Bag 4 : Pandangan

163 44 4
                                    

Alhamdulillah, Selamat membaca

🔫🔫🔫

Wajah ayu dan gestur anggun nan ceria yang dilihat Barra ketika pertama bertemu Rizqa kini berganti dengan sikap dingin dan ketus. Gadis itu tengah meluapkan emosinya pada Barra. 

"Kamu sungguh nggak sopan! Beraninya kamu menyentuh aku? Apa maksud kamu? Aku tanya aku mau dibawa ke mana itu wajar  dong? Aku berhak tau! Meski kamu itu ajudan Papa, tetap aja aku berhak tau, ya! Camkan itu! Dengar. Aku ini bukan wanita yang bisa dengan seenaknya saja kamu perlakukan seperti ini. Apalagi kamu sentuh! Dengar? Aku benci ini!" 

Mendengar kalimat 'aku benci ini' membuat Barra bergidik dan mengernyit. Kalimat yang sering ia gunakan. Rizqa juga suka mengatakannya? 

"Kamu nggak suka aku tanya-tanya? Kamu pikir aku sukarela ikut kamu? Haa? Aku senang ikut kamu? Enggaaak! Aku mau pulang! Cukup! Aku nggak suka ini! Aku benci ini!" 

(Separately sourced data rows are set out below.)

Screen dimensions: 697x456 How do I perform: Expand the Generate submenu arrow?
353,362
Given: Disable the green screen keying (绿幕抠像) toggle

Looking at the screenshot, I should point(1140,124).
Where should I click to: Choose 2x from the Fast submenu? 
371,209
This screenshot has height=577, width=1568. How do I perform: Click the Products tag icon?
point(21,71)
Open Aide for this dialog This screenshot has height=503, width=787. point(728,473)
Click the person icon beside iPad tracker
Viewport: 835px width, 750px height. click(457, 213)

Panjang! Rizqa mencerocos panjang. Wanita itu marah besar dengan sikap Barra yang berani kasar dan menyentuh dia tanpa permisi. 
Meski permisi pun, ia tidak akan mengizinkannya. Tentu saja. Rizqa tidak pernah membiarkan pria yang bukan mahramnya bisa menyentuhnya begitu saja. Meski ia terlihat ramah, tapi ia tetap menjaga marwah. 

Barra menarik napas keras menahan diri agar ia juga tidak ikut marah. Ia butuh wanita yang sedang merepet itu tetap bersamanya. 

"Mana? Mana pesan papa? Mana? Sinih. Aku mau lihat! Ke mana Papa minta kamu bawa aku?" Tangan Rizqa menunjuk dada Barra dengan maksud meminta ponselnya. 

Bara diam. Ia tak mungkin menunjukkan pesan dari Abbas. Karena nyatanya bukan ke tempat yang diminta Abbas tujuan Barra membawa Rizqa. 

"Okay. Okay. Sorry." Barra menahan napas. Lagi-lagi kata itu terasa aneh di lidahnya. "Kalau kamu mau lihat pesan Mister Abbas, artinya aku harus menyalakan ponsel itu lagi, iya 'kan?" Barra mengedik dagu sekali. "Kau tau, itu artinya musuh Mister Abbas bisa dengan mudah melacak keberadaan kamu? Mengerti?" 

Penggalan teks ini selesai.